Input data below:

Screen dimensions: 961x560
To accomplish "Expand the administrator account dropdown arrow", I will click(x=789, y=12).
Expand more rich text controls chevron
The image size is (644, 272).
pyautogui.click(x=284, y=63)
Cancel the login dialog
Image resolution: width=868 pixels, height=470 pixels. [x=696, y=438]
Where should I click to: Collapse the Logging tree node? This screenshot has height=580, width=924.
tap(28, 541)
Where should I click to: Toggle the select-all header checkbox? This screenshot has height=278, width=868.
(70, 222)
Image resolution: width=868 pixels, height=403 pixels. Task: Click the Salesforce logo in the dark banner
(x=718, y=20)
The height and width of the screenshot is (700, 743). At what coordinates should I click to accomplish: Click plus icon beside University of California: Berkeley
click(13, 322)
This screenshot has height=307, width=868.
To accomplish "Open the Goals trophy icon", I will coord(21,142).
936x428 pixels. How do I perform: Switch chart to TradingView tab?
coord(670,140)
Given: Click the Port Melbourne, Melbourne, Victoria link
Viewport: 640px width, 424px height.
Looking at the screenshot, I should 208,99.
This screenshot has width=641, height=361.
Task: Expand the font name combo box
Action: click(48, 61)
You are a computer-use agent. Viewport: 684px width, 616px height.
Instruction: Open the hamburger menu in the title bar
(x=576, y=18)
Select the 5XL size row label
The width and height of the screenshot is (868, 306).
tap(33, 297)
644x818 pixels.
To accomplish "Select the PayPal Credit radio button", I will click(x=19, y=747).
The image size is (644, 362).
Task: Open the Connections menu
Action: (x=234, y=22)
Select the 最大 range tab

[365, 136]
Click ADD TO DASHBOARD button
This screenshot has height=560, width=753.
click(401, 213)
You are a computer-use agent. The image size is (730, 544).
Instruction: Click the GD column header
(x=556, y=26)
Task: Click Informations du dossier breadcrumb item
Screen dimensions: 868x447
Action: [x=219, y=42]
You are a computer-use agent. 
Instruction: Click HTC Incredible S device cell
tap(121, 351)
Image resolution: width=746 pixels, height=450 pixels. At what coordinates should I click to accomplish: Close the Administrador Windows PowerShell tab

End of Input data.

### What you are asked to do
All that should be written out is the stretch of lines above between the one holding "The width and" and the one holding "You are a computer-use agent. The", inclusive, exactly as given.

### Answer space
The width and height of the screenshot is (868, 306).
tap(33, 297)
644x818 pixels.
To accomplish "Select the PayPal Credit radio button", I will click(x=19, y=747).
The image size is (644, 362).
Task: Open the Connections menu
Action: (x=234, y=22)
Select the 最大 range tab

[365, 136]
Click ADD TO DASHBOARD button
This screenshot has height=560, width=753.
click(401, 213)
You are a computer-use agent. The image size is (730, 544).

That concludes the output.